*YOUR TASK:*
Below is a set of records; print all of them exactly as written.
•••••
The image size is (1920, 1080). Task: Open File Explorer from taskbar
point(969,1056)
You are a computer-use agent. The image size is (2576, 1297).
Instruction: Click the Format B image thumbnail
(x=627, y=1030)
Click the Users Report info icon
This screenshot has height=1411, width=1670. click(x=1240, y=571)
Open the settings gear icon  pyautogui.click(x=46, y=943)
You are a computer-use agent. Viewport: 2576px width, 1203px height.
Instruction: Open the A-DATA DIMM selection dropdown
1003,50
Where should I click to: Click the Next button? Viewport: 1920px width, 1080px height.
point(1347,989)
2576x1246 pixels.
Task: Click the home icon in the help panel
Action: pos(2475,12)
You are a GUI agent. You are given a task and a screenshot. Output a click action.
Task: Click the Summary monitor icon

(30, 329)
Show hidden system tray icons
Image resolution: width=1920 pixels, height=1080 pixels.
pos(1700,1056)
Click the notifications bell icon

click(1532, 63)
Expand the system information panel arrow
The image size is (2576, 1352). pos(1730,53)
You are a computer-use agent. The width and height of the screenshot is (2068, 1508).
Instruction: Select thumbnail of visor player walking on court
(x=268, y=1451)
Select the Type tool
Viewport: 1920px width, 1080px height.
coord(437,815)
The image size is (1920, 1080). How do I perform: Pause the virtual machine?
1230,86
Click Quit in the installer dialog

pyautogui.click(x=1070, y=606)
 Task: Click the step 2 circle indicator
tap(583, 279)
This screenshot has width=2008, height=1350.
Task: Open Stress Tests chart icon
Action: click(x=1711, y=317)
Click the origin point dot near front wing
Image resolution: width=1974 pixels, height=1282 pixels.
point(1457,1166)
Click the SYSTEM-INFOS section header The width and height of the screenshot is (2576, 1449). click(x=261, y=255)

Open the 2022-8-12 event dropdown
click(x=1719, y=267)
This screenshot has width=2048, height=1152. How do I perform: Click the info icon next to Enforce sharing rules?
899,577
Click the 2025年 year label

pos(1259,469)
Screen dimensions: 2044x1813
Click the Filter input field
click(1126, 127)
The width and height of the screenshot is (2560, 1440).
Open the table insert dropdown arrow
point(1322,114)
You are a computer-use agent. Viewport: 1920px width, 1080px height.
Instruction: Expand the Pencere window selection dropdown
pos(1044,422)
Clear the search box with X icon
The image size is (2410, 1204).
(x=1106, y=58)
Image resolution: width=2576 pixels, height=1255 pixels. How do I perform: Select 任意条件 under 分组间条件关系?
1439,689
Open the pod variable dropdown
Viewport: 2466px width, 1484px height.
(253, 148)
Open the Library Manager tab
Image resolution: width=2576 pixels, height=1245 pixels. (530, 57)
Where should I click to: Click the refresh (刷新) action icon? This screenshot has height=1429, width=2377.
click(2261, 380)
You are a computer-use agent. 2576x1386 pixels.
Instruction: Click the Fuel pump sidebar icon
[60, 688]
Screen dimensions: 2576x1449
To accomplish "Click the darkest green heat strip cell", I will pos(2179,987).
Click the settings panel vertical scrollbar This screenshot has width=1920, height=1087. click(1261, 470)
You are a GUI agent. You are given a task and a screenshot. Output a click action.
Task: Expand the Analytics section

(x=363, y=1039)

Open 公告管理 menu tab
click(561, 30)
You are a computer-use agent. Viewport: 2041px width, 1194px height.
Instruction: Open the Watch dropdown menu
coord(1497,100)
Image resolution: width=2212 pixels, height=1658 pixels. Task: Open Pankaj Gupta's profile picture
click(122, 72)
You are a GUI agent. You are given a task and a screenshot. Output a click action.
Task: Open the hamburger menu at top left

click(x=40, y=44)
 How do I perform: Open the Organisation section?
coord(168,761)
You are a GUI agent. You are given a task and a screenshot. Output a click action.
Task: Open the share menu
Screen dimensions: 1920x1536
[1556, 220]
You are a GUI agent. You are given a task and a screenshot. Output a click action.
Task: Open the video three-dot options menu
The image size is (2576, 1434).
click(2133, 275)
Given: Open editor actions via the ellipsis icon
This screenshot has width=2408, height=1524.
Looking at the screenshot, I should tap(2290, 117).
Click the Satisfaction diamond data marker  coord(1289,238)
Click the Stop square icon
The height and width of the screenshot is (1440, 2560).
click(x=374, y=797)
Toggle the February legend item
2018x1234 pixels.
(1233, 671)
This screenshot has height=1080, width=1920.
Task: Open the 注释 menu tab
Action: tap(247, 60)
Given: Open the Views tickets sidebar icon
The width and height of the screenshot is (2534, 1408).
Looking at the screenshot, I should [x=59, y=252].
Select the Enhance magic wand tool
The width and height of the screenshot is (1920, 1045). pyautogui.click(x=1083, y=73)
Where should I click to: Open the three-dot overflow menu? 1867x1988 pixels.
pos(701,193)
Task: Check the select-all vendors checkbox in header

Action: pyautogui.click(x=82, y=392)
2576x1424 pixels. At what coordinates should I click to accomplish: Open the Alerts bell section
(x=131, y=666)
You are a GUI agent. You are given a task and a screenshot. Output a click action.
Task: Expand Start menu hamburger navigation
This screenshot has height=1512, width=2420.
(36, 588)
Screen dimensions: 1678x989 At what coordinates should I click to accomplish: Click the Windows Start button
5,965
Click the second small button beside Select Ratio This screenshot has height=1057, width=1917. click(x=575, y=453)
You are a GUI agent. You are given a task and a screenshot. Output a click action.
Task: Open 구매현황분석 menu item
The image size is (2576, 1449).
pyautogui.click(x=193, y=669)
•••••
*YOUR RESPONSE:*
The image size is (1920, 1080). Task: Open File Explorer from taskbar
point(969,1056)
You are a computer-use agent. The image size is (2576, 1297).
Instruction: Click the Format B image thumbnail
(x=627, y=1030)
Click the Users Report info icon
This screenshot has height=1411, width=1670. click(x=1240, y=571)
Open the settings gear icon  pyautogui.click(x=46, y=943)
You are a computer-use agent. Viewport: 2576px width, 1203px height.
Instruction: Open the A-DATA DIMM selection dropdown
1003,50
Where should I click to: Click the Next button? Viewport: 1920px width, 1080px height.
point(1347,989)
2576x1246 pixels.
Task: Click the home icon in the help panel
Action: pos(2475,12)
You are a GUI agent. You are given a task and a screenshot. Output a click action.
Task: Click the Summary monitor icon

(30, 329)
Show hidden system tray icons
Image resolution: width=1920 pixels, height=1080 pixels.
pos(1700,1056)
Click the notifications bell icon

click(1532, 63)
Expand the system information panel arrow
The image size is (2576, 1352). pos(1730,53)
You are a computer-use agent. The width and height of the screenshot is (2068, 1508).
Instruction: Select thumbnail of visor player walking on court
(x=268, y=1451)
Select the Type tool
Viewport: 1920px width, 1080px height.
coord(437,815)
The image size is (1920, 1080). How do I perform: Pause the virtual machine?
1230,86
Click Quit in the installer dialog

pyautogui.click(x=1070, y=606)
 Task: Click the step 2 circle indicator
tap(583, 279)
This screenshot has width=2008, height=1350.
Task: Open Stress Tests chart icon
Action: click(x=1711, y=317)
Click the origin point dot near front wing
Image resolution: width=1974 pixels, height=1282 pixels.
point(1457,1166)
Click the SYSTEM-INFOS section header The width and height of the screenshot is (2576, 1449). click(x=261, y=255)

Open the 2022-8-12 event dropdown
click(x=1719, y=267)
This screenshot has width=2048, height=1152. How do I perform: Click the info icon next to Enforce sharing rules?
899,577
Click the 2025年 year label

pos(1259,469)
Screen dimensions: 2044x1813
Click the Filter input field
click(1126, 127)
The width and height of the screenshot is (2560, 1440).
Open the table insert dropdown arrow
point(1322,114)
You are a computer-use agent. Viewport: 1920px width, 1080px height.
Instruction: Expand the Pencere window selection dropdown
pos(1044,422)
Clear the search box with X icon
The image size is (2410, 1204).
(x=1106, y=58)
Image resolution: width=2576 pixels, height=1255 pixels. How do I perform: Select 任意条件 under 分组间条件关系?
1439,689
Open the pod variable dropdown
Viewport: 2466px width, 1484px height.
(253, 148)
Open the Library Manager tab
Image resolution: width=2576 pixels, height=1245 pixels. (530, 57)
Where should I click to: Click the refresh (刷新) action icon? This screenshot has height=1429, width=2377.
click(2261, 380)
You are a computer-use agent. 2576x1386 pixels.
Instruction: Click the Fuel pump sidebar icon
[60, 688]
Screen dimensions: 2576x1449
To accomplish "Click the darkest green heat strip cell", I will pos(2179,987).
Click the settings panel vertical scrollbar This screenshot has width=1920, height=1087. click(1261, 470)
You are a GUI agent. You are given a task and a screenshot. Output a click action.
Task: Expand the Analytics section

(x=363, y=1039)

Open 公告管理 menu tab
click(561, 30)
You are a computer-use agent. Viewport: 2041px width, 1194px height.
Instruction: Open the Watch dropdown menu
coord(1497,100)
Image resolution: width=2212 pixels, height=1658 pixels. Task: Open Pankaj Gupta's profile picture
click(122, 72)
You are a GUI agent. You are given a task and a screenshot. Output a click action.
Task: Open the hamburger menu at top left

click(x=40, y=44)
 How do I perform: Open the Organisation section?
coord(168,761)
You are a GUI agent. You are given a task and a screenshot. Output a click action.
Task: Open the share menu
Screen dimensions: 1920x1536
[1556, 220]
You are a GUI agent. You are given a task and a screenshot. Output a click action.
Task: Open the video three-dot options menu
The image size is (2576, 1434).
click(2133, 275)
Given: Open editor actions via the ellipsis icon
This screenshot has width=2408, height=1524.
Looking at the screenshot, I should tap(2290, 117).
Click the Satisfaction diamond data marker  coord(1289,238)
Click the Stop square icon
The height and width of the screenshot is (1440, 2560).
click(x=374, y=797)
Toggle the February legend item
2018x1234 pixels.
(1233, 671)
This screenshot has height=1080, width=1920.
Task: Open the 注释 menu tab
Action: tap(247, 60)
Given: Open the Views tickets sidebar icon
The width and height of the screenshot is (2534, 1408).
Looking at the screenshot, I should [x=59, y=252].
Select the Enhance magic wand tool
The width and height of the screenshot is (1920, 1045). pyautogui.click(x=1083, y=73)
Where should I click to: Open the three-dot overflow menu? 1867x1988 pixels.
pos(701,193)
Task: Check the select-all vendors checkbox in header

Action: pyautogui.click(x=82, y=392)
2576x1424 pixels. At what coordinates should I click to accomplish: Open the Alerts bell section
(x=131, y=666)
You are a GUI agent. You are given a task and a screenshot. Output a click action.
Task: Expand Start menu hamburger navigation
This screenshot has height=1512, width=2420.
(36, 588)
Screen dimensions: 1678x989 At what coordinates should I click to accomplish: Click the Windows Start button
5,965
Click the second small button beside Select Ratio This screenshot has height=1057, width=1917. click(x=575, y=453)
You are a GUI agent. You are given a task and a screenshot. Output a click action.
Task: Open 구매현황분석 menu item
The image size is (2576, 1449).
pyautogui.click(x=193, y=669)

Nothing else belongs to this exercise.